With no edits of any kind, print each record that follows.

• INPUT DATA
···
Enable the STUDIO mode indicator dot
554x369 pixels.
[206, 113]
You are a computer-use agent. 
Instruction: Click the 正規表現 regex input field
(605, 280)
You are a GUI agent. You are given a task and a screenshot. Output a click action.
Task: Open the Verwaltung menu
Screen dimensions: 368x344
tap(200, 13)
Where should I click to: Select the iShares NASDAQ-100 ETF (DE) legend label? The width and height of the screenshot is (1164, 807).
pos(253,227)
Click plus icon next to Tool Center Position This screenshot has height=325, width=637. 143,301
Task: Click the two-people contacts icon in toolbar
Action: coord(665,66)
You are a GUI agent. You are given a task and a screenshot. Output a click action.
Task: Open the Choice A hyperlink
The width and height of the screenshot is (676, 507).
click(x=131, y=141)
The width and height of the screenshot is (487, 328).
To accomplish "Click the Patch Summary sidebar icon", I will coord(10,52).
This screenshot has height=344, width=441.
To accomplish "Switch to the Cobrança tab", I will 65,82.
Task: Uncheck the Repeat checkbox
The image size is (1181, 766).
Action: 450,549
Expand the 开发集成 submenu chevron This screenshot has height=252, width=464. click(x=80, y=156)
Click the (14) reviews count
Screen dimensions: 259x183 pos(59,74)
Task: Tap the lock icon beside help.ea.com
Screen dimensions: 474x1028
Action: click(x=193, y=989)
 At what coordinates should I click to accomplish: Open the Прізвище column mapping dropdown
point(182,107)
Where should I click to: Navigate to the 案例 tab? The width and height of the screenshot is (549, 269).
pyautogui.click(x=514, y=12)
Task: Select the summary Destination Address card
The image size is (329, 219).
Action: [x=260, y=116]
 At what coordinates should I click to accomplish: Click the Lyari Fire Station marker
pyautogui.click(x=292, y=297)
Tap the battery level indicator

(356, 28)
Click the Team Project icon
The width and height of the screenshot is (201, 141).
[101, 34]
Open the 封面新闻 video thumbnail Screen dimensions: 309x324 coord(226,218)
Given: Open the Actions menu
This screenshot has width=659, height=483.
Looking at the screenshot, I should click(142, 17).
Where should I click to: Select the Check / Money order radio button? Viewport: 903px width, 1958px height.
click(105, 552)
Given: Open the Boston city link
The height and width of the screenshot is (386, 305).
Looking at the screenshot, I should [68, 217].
···
• SOLUTION
Enable the STUDIO mode indicator dot
554x369 pixels.
[206, 113]
You are a computer-use agent. 
Instruction: Click the 正規表現 regex input field
(605, 280)
You are a GUI agent. You are given a task and a screenshot. Output a click action.
Task: Open the Verwaltung menu
Screen dimensions: 368x344
tap(200, 13)
Where should I click to: Select the iShares NASDAQ-100 ETF (DE) legend label? The width and height of the screenshot is (1164, 807).
pos(253,227)
Click plus icon next to Tool Center Position This screenshot has height=325, width=637. 143,301
Task: Click the two-people contacts icon in toolbar
Action: coord(665,66)
You are a GUI agent. You are given a task and a screenshot. Output a click action.
Task: Open the Choice A hyperlink
The width and height of the screenshot is (676, 507).
click(x=131, y=141)
The width and height of the screenshot is (487, 328).
To accomplish "Click the Patch Summary sidebar icon", I will coord(10,52).
This screenshot has height=344, width=441.
To accomplish "Switch to the Cobrança tab", I will 65,82.
Task: Uncheck the Repeat checkbox
The image size is (1181, 766).
Action: 450,549
Expand the 开发集成 submenu chevron This screenshot has height=252, width=464. click(x=80, y=156)
Click the (14) reviews count
Screen dimensions: 259x183 pos(59,74)
Task: Tap the lock icon beside help.ea.com
Screen dimensions: 474x1028
Action: click(x=193, y=989)
 At what coordinates should I click to accomplish: Open the Прізвище column mapping dropdown
point(182,107)
Where should I click to: Navigate to the 案例 tab? The width and height of the screenshot is (549, 269).
pyautogui.click(x=514, y=12)
Task: Select the summary Destination Address card
The image size is (329, 219).
Action: [x=260, y=116]
 At what coordinates should I click to accomplish: Click the Lyari Fire Station marker
pyautogui.click(x=292, y=297)
Tap the battery level indicator

(356, 28)
Click the Team Project icon
The width and height of the screenshot is (201, 141).
[101, 34]
Open the 封面新闻 video thumbnail Screen dimensions: 309x324 coord(226,218)
Given: Open the Actions menu
This screenshot has width=659, height=483.
Looking at the screenshot, I should click(142, 17).
Where should I click to: Select the Check / Money order radio button? Viewport: 903px width, 1958px height.
click(105, 552)
Given: Open the Boston city link
The height and width of the screenshot is (386, 305).
Looking at the screenshot, I should [68, 217].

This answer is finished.